Письма леди Чиллингли были намного длиннее. Она с горечью распространялась об эксцентричных привычках Кенелма, так непохожего на других людей. Например, он оставил Лондон в самом разгаре сезона, уехал, даже не взяв с собой слуги, бог весть куда. Она не желает оскорблять его чувства, но все-таки эти привычки недостойны знатного молодого человека. Если он не уважает самого себя, то должен относиться внимательнее хотя бы к родителям, особенно к своей бедной матери. Потом она уделила немало места изяществу манер Леопольда Трэверса, а также здравому смыслу и приятному разговору Гордона Чиллингли, молодого человека, каким может гордиться любая мать. От этого предмета она перешла к ворчливым намекам на семейные дела. Пастор Джон, беседуя с Гордоном, очень грубо отозвался о какой-то книге иностранного автора — Конта или Каунта, что-то в этом роде, — в которой, насколько она могла судить, Гордон нашел весьма доброжелательные мысли о человечестве. Пастор Джон самым дерзким образом объявил их нападками на религию. Но, право, пастор Джон, по ее мнению, слишком подвержен влияниям консервативного крыла англиканской церкви. Отделав таким образом пастора Джона, она начала сетовать на странные костюмы трех мисс Чиллингли. Сэр Питер пригласил их без ее ведома — это так на него похоже! — одновременно с леди Гленэлвон и мисс Трэверс, которые одеваются так безукоризненно (тут она описала их костюмы), а сестры приехали в платьях горохового цвета с пелеринами из фальшивых блонд, мисс Сэлли — с длинными локонами и веточкой жасмина, "какую ни одна девушка старше восемнадцати не осмелится приколоть".
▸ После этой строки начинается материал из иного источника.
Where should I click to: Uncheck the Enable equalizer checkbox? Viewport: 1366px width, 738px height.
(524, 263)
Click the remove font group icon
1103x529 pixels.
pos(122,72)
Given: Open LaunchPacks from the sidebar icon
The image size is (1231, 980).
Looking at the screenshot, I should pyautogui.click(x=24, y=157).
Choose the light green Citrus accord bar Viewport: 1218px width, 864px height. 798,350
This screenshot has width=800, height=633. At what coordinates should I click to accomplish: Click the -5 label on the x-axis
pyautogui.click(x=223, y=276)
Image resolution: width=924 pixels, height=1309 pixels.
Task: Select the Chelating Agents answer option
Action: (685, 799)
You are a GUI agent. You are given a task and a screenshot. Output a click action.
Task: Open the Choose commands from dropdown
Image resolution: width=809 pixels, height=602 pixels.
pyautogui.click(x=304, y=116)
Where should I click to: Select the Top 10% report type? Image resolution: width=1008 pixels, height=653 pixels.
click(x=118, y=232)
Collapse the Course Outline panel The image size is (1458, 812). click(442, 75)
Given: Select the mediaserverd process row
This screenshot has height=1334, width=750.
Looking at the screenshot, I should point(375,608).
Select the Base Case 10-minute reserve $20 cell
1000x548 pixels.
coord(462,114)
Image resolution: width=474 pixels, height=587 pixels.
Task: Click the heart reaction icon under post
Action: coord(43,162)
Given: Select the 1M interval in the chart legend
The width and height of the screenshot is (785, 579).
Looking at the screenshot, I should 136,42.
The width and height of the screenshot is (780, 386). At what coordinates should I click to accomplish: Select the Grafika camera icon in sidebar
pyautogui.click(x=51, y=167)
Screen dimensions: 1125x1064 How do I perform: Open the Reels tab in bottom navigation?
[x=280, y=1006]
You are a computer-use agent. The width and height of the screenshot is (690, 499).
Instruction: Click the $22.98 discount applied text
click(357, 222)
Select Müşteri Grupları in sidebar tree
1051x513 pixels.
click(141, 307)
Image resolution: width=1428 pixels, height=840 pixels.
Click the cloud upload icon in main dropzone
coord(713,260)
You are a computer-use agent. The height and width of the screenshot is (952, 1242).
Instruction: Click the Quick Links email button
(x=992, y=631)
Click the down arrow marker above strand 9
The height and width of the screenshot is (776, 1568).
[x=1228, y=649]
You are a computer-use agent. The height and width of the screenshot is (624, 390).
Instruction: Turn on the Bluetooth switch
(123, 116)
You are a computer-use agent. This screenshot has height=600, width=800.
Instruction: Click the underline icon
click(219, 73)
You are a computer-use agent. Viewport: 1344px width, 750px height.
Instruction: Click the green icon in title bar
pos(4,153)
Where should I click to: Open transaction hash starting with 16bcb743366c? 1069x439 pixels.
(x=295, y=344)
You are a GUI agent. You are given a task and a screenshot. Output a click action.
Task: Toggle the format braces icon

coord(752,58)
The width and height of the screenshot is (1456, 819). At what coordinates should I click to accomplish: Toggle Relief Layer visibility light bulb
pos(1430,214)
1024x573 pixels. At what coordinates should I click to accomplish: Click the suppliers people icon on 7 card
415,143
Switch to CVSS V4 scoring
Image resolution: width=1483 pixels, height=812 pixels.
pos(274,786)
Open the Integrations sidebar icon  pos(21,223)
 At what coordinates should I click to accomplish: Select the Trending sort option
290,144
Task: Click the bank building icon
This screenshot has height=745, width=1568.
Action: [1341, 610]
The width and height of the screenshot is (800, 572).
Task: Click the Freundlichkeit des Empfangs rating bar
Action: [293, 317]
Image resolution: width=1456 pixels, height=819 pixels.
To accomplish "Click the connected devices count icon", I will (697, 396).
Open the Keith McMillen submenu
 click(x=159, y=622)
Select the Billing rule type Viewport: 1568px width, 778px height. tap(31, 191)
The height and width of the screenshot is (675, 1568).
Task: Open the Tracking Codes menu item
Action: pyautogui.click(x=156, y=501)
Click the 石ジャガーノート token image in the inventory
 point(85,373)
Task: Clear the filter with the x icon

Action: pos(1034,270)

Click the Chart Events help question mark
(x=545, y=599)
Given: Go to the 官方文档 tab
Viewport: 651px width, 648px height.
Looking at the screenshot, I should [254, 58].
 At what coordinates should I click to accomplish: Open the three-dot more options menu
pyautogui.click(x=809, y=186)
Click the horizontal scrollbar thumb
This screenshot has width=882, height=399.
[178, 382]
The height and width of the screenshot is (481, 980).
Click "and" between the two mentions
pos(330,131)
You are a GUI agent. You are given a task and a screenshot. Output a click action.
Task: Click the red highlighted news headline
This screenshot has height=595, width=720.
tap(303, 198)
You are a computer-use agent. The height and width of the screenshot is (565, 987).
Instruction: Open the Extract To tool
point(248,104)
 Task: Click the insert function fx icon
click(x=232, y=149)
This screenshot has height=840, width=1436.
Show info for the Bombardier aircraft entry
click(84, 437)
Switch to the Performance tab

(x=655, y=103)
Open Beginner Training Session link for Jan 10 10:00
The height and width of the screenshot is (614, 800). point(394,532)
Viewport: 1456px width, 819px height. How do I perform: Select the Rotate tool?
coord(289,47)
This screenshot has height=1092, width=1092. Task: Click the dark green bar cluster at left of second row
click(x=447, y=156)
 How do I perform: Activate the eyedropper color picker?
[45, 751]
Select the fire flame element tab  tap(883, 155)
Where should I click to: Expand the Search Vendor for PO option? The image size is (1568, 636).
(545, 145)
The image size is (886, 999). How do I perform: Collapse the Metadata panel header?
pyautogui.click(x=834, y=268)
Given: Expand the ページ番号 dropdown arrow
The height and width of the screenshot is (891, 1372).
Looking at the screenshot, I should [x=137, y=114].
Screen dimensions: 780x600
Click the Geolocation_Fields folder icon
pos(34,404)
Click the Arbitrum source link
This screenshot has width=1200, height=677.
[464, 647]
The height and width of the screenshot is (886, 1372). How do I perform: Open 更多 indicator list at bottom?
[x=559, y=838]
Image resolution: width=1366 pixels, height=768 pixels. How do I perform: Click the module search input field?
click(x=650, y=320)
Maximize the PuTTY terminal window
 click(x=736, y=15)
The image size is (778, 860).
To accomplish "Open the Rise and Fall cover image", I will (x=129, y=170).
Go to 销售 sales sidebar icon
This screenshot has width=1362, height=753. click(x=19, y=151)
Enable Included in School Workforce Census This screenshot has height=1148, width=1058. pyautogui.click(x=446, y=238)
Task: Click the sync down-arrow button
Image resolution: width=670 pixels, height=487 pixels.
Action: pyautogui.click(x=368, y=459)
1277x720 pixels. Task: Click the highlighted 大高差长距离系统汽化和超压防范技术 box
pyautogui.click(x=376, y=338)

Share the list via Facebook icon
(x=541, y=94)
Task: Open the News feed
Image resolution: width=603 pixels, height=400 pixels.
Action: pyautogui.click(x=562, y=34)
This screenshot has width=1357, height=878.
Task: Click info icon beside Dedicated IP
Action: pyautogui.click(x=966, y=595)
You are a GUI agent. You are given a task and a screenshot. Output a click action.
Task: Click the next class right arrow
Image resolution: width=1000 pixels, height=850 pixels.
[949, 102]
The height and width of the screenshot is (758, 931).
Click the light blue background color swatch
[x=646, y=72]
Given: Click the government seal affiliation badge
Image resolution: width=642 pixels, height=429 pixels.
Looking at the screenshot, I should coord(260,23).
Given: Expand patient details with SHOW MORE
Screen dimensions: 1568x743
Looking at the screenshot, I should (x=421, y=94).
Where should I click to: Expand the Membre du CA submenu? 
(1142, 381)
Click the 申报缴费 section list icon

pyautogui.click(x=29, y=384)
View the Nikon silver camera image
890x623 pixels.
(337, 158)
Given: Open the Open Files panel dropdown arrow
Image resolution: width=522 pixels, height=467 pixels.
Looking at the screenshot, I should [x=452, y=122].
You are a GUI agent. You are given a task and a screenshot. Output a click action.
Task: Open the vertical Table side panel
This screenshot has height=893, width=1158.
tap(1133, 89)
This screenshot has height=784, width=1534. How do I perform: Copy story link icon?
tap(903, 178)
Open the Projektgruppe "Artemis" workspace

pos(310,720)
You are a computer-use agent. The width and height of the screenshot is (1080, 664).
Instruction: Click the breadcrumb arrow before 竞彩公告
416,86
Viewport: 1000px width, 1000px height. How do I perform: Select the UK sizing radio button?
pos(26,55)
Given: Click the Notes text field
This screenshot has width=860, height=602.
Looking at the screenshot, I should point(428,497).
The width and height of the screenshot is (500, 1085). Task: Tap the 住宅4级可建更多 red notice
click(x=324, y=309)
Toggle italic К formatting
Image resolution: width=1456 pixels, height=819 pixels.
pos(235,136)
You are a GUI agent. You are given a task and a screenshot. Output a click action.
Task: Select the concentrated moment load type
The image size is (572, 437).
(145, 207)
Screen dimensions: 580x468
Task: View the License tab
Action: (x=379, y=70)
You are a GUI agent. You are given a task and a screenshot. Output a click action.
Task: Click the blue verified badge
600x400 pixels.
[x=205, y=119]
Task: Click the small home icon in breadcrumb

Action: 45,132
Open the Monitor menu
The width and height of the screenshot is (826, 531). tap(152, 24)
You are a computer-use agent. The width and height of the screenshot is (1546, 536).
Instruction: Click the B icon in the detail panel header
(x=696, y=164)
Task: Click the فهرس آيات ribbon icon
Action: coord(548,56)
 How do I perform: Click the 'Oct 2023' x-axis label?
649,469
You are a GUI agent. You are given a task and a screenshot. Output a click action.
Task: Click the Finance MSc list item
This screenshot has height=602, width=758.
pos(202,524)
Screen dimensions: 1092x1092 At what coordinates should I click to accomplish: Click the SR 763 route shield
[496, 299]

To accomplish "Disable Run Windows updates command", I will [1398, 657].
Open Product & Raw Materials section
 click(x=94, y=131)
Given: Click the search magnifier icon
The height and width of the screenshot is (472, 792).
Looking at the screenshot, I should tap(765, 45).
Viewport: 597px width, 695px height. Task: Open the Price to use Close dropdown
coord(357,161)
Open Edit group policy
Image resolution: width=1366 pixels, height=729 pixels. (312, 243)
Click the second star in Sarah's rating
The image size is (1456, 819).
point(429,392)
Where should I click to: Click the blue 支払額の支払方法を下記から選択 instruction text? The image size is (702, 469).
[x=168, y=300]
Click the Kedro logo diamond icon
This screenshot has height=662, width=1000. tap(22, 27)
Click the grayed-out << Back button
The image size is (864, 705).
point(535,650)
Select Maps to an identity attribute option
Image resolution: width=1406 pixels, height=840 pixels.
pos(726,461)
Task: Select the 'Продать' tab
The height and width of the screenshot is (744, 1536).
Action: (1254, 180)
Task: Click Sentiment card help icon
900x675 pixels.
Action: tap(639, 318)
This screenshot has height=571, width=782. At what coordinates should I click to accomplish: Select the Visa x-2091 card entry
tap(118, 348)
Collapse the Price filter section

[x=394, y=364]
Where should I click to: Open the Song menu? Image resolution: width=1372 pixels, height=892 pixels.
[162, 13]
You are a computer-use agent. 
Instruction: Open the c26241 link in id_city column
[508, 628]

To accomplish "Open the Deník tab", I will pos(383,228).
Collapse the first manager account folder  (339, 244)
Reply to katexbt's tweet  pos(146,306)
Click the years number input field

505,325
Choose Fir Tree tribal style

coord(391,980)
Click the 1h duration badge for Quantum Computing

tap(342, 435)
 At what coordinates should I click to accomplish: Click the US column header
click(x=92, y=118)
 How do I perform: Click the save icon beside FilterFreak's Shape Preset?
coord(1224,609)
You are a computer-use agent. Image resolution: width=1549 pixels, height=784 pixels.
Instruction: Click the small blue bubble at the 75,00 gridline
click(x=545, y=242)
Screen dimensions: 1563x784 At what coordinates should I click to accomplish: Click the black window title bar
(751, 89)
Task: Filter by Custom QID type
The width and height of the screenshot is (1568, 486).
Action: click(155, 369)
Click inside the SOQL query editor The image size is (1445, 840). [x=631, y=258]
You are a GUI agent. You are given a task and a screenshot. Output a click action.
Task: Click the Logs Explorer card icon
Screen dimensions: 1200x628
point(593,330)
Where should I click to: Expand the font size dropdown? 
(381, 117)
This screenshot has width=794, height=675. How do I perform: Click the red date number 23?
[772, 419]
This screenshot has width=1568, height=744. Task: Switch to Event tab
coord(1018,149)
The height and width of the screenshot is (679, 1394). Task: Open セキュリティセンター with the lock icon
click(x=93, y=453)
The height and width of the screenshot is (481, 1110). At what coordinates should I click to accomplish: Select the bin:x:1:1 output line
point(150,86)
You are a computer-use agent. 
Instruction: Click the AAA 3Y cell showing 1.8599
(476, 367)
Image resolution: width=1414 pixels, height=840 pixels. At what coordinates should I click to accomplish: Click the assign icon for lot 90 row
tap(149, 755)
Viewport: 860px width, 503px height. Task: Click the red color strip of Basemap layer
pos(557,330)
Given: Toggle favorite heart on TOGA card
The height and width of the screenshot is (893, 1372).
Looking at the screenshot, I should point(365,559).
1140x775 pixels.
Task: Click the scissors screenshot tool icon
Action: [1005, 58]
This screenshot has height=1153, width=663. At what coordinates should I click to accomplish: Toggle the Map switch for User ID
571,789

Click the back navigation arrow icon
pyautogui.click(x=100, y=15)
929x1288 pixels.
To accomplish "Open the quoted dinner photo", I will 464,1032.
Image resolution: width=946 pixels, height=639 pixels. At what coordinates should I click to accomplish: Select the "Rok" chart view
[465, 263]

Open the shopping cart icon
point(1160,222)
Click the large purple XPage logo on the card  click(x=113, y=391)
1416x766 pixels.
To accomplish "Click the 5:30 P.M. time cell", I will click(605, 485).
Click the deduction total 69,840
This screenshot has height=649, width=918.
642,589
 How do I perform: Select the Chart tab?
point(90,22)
"А впрочем, дружок, — добавляла леди, — родные твоего бедного отца все удивительные создания. Никто не знает, сколько мне от них приходится сносить. Но я терплю. Я знаю свой долг и выполняю его".
Описав должным образом семейные неприятности и погоревав о них, леди Чиллингли возвратилась к вопросу о гостях.
Очевидно, не зная планов мужа насчет Сесилии, она лишь вкратце упомянула о ней: "Очень хорошенькая девица, слишком белокурая на мой вкус и весьма distinguee" [210].
В заключение она распространилась о том, какое огромное удовольствие доставила ей встреча с единственным другом ее юности, леди Гленэлвон.
"Она нисколько не испорчена жизнью в большом свете, который — увы! повинуясь долгу жены и матери, я давно оставила, хотя жертвы мои мало оценены. Леди Гленэлвон предлагает засадить отвратительный старый ров папоротником, — это было бы большим улучшением. Но, разумеется, твой бедный отец не соглашается".